Start from the representation in (a)(ii): \(S_T = \sum_{k=1}^\infty X_k \mathbf{1}_{\{T\ge k\}}.\)
Since $T<\infty$ a.s., only finitely many indicators are nonzero a.s., so the sum is a.s. finite. Using Fubini/monotone convergence for nonnegative terms (or dominated convergence under integrability), we can interchange sum and expectation: \(E[S_T] = E\left[\sum_{k=1}^\infty X_k \mathbf{1}_{\{T\ge k\}}\right] = \sum_{k=1}^\infty E[X_k \mathbf{1}_{\{T\ge k\}}].\)
Because $(X_k)$ and $T$ are independent, \(E[X_k \mathbf{1}_{\{T\ge k\}}] = E[X_k] \, P(T\ge k) = \mu\,P(T\ge k).\)
Thus \(E[S_T] = \sum_{k=1}^\infty \mu P(T\ge k) = \mu \sum_{k=1}^\infty P(T\ge k).\)
But for a nonnegative integer-valued random variable $T$, \(E[T] = \sum_{k=1}^\infty P(T\ge k).\)

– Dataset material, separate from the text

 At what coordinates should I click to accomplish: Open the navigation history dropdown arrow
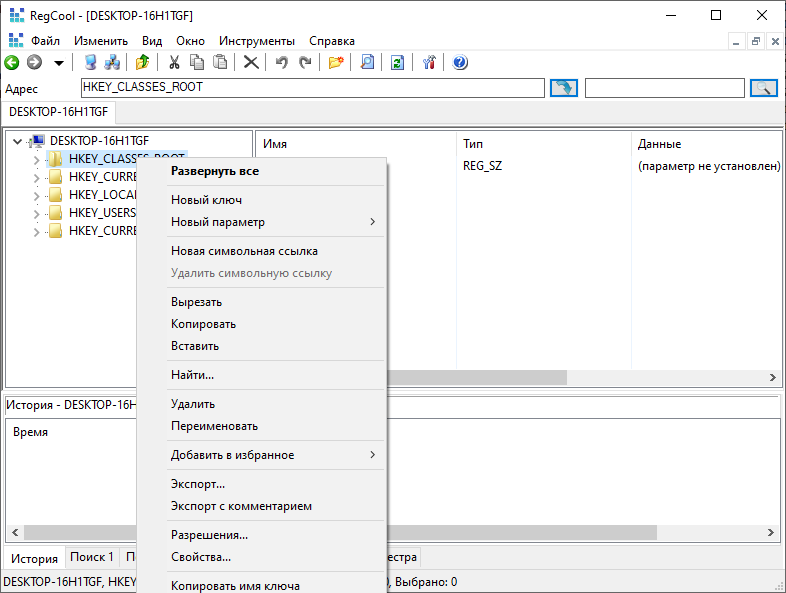(59, 62)
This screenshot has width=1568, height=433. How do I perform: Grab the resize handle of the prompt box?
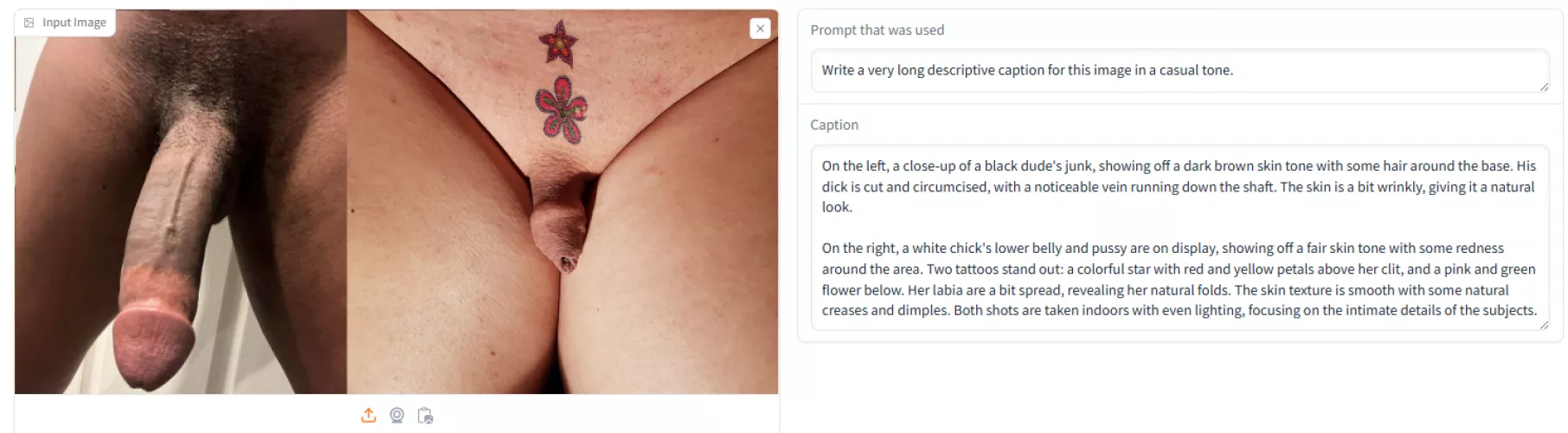pos(1544,87)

Therefore \(E[S_T] = \mu\,E[T].\)
Conclusion.
Under $E[T]<\infty$ and independence, the expected sum up to a stopping time is the mean times the expected stopping time: this is Wald’s identity.
Key Takeaways
- The key formula is \(E[T] = \sum_{k\ge1} P(T\ge k),\) which is just expectation via tail sums for nonnegative integer-valued $T$.
- Independence lets you split \(E[X_k\,1_{\{T\ge k\}}] = E[X_k]P(T\ge k).\)

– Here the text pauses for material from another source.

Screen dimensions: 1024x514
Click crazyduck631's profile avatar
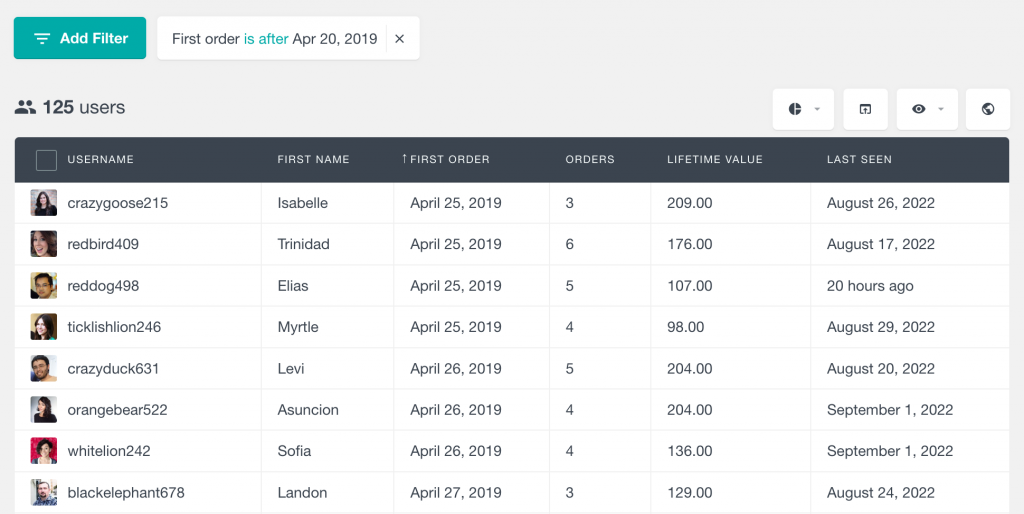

- Wald’s identity is nothing but linearity of expectation plus the tail-sum formula for $T$.
(b)(ii) Example with Bernoulli and Negative Binomial
Claim.
Let $(X_k)$ be i.i.d. Bernoulli$(p)$, and define \(T = \inf\Big\{n\ge 1: \sum_{k=1}^n X_k = 2\Big\}.\) Then:
- $T$ has a Negative Binomial distribution with parameters $(r=2,p)$,
- $E[T] = \dfrac{2}{p}$.
Proof.
Distribution of $T$.
To have $T=n$, we need:
- exactly 1 success in the first $n-1$ trials, and
- a success on trial $n$.
Thus \(P(T=n) = \binom{n-1}{1} p^2 (1-p)^{n-2},\quad n=2,3,\dots\) which is the pmf of a Negative Binomial$(r=2,p)$: number of trials to obtain 2 successes.
Expectation.
For a Negative Binomial$(r,p)$,
\(E[T] = \frac{r}{p}.\)
So here
\(E[T] = \frac{2}{p}.\)
Alternatively, use Wald’s identity:
- $S_T = \sum_{k=1}^T X_k = 2$ by definition of $T$.
- $E[S_T] = E[2] = 2$.
But also from (b)(i), \(E[S_T] = \mu E[T], \quad \mu = E[X_1] = p.\) So \(2 = p\,E[T] \quad\Rightarrow\quad E[T] = \frac{2}{p}.\)
Conclusion.
The stopping time “number of trials to get 2 successes” is Negative Binomial, with mean $2/p$. Wald’s identity gives a quick way to compute this mean without summing the series explicitly.
Key Takeaways
- “Number of trials to get $r$ successes” $\Rightarrow$ Negative Binomial distribution.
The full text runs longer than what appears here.